In 1992, Goodman hired Ostrover from Grantchester Securities, the high-yield arm of boutique investment bank Wasserstein Perella & Co., to run DLJ’s sales and trading. Ostrover, who has a BA in economics from the University of Pennsylvania and an MBA from New York University’s Leonard N. Stern School of Business, was ranked the No. 1 salesperson by a third-party consulting firm, and Goodman and Moran decided to steal him away the day the news came out.
While Goodman loves to talk, Ostrover has to be pressed for details. He reveres his middle-class upbringing — first in Queens, New York, and later in Stamford, Connecticut — and says that when he was growing up he didn’t know anyone who worked on Wall Street. Apologizing for the seeming hokeyness of it, he refers to a black-and-white picture in his office of New York’s Orchard Street early in the past century, with unpaved, muddy roads; pushcarts; and a glimpse of Ostrover’s Smoked Fish.
In 1993, Goodman hired Smith from Salomon Smith Barney, where he worked on restructurings. Smith had joined Salomon from Drexel, leaving with a group during the bankruptcy. Two years out of the University of Notre Dame, he witnessed firsthand the toll Drexel’s failure took on senior managers whose wealth had been tied up in its stock. Smith is the third generation in his Indianapolis Irish family to graduate from the Catholic university; two of his four kids are currently studying there.
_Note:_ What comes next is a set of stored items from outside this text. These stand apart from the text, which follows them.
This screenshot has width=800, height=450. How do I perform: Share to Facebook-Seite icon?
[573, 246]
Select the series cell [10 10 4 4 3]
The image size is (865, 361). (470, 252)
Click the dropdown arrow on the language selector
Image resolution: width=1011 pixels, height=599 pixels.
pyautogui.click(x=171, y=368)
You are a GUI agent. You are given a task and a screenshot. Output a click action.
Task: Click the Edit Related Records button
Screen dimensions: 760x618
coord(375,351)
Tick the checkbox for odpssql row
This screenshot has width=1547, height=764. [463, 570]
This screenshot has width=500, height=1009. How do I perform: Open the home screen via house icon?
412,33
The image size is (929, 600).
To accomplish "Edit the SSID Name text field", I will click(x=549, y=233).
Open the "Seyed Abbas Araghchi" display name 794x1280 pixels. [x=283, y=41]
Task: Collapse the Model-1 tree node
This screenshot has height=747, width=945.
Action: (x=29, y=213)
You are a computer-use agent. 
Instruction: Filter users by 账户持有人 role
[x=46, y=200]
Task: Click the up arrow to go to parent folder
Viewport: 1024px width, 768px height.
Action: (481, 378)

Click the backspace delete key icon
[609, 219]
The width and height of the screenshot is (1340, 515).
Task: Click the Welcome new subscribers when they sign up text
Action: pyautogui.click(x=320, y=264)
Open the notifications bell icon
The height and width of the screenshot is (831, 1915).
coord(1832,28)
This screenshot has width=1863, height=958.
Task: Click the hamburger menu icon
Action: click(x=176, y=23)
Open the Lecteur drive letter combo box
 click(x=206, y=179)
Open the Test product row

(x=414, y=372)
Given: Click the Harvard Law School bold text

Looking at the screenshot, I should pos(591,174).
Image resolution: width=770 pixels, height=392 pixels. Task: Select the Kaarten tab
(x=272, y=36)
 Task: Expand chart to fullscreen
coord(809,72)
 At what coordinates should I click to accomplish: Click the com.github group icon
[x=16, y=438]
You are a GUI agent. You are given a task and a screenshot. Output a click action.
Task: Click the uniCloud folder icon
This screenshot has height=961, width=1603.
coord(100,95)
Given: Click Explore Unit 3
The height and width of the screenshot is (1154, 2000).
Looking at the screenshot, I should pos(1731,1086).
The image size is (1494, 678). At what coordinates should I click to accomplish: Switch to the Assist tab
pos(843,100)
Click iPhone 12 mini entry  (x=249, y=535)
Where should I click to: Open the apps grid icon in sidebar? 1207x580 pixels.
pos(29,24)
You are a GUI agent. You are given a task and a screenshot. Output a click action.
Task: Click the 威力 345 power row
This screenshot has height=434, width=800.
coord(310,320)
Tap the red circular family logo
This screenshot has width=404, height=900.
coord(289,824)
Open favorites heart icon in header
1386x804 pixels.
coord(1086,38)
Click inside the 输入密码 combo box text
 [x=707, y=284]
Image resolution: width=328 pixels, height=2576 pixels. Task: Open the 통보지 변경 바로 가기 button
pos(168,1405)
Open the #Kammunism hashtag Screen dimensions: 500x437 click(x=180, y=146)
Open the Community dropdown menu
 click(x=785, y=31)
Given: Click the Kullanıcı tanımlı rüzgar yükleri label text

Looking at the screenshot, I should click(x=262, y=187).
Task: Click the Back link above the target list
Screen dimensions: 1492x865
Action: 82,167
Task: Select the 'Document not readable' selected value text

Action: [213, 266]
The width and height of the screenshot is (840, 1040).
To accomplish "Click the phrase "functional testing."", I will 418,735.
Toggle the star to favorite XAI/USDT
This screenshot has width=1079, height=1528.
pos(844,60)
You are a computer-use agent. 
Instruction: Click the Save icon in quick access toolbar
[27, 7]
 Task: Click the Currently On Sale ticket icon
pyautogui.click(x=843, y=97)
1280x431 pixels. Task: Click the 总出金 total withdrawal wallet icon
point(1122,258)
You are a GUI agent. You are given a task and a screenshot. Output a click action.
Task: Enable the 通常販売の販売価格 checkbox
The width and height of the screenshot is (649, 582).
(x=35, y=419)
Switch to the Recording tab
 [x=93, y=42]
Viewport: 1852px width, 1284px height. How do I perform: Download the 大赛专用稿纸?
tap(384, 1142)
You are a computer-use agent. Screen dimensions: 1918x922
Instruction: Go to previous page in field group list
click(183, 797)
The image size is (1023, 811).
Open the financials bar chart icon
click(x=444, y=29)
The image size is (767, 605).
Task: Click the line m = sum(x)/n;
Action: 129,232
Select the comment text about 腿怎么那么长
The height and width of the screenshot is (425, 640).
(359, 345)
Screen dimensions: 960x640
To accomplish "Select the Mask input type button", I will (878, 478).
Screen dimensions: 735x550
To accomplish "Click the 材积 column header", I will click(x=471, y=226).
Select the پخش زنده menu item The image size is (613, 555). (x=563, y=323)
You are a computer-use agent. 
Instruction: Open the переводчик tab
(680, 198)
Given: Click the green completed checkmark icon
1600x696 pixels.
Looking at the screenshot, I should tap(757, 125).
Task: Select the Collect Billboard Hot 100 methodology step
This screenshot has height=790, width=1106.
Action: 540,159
Goodman and Ostrover joke that Smith was responsible for DLJ’s success. The year he joined, the firm became the No. 1 underwriter for high-yield bonds, a distinction it would keep for 12 years. Drexel had unwittingly passed the high-yield baton to DLJ. Though the three founders couldn’t be more different, they’ve maintained their partnership without a blip for 20 years. Goodman is the storyteller of the group, Ostrover is Mr. Markets, and Smith wants to stay out of the limelight and just do deals. Though the three are equal partners at GSO, Smith and Ostrover often defer to Goodman for the final word.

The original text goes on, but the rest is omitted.